### Activity
Copy each line of the following data that contains "click".

(Records drawn from a dataset)
==========
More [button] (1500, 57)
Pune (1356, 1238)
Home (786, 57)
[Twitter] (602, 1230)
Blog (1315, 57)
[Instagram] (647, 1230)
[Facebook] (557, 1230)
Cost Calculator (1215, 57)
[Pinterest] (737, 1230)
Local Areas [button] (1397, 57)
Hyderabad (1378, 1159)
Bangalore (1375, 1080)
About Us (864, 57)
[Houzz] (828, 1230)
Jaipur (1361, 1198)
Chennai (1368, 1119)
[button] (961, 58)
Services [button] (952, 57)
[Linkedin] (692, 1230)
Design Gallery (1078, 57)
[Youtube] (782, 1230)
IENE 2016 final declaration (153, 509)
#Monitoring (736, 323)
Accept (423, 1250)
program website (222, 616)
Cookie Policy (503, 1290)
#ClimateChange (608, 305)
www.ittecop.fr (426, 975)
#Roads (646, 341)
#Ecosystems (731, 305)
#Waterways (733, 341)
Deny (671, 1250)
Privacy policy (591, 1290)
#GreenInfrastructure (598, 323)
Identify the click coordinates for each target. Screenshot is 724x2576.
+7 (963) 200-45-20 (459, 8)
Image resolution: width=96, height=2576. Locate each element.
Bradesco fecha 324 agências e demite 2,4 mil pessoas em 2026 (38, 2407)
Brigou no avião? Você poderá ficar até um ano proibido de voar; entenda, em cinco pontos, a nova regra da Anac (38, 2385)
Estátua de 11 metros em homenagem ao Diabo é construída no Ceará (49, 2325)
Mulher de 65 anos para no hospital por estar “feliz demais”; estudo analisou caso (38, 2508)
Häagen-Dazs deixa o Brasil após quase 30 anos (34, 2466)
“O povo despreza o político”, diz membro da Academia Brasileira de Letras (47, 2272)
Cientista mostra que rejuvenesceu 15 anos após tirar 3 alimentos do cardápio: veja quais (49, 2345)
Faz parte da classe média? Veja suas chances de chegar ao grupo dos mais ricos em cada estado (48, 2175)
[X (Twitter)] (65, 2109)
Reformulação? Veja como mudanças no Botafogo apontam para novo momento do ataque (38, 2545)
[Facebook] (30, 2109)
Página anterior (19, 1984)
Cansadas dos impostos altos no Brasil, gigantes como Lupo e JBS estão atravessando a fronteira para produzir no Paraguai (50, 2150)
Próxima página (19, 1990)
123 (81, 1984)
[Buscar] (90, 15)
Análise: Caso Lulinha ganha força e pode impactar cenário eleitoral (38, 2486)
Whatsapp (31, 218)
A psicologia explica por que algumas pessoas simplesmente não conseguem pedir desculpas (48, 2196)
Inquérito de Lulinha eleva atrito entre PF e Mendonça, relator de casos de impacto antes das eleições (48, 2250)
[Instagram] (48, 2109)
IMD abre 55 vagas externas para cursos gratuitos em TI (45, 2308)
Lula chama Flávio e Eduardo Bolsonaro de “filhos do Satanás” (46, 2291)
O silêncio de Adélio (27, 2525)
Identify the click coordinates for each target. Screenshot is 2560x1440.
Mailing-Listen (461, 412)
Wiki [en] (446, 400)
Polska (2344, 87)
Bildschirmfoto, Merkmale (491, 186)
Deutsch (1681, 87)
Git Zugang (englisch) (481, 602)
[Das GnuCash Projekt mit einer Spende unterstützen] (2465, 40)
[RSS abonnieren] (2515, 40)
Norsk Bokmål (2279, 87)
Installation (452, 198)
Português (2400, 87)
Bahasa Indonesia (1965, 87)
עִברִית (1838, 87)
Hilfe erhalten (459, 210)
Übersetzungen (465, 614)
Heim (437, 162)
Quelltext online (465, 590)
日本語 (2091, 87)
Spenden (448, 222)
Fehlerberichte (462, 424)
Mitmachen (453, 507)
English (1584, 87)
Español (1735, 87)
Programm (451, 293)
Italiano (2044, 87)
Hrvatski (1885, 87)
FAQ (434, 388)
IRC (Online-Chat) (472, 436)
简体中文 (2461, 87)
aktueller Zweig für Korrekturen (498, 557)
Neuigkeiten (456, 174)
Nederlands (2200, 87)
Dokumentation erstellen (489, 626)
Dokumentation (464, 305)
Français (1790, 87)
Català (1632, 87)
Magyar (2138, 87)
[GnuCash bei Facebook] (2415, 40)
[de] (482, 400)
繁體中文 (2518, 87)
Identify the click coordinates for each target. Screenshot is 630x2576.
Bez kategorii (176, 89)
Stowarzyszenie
==========
### Expected answer
Identify the click coordinates for each target. Screenshot is 724x2576.
Identify the click coordinates for each target. Screenshot is 2560x1440.
Identify the click coordinates for each target. Screenshot is 630x2576.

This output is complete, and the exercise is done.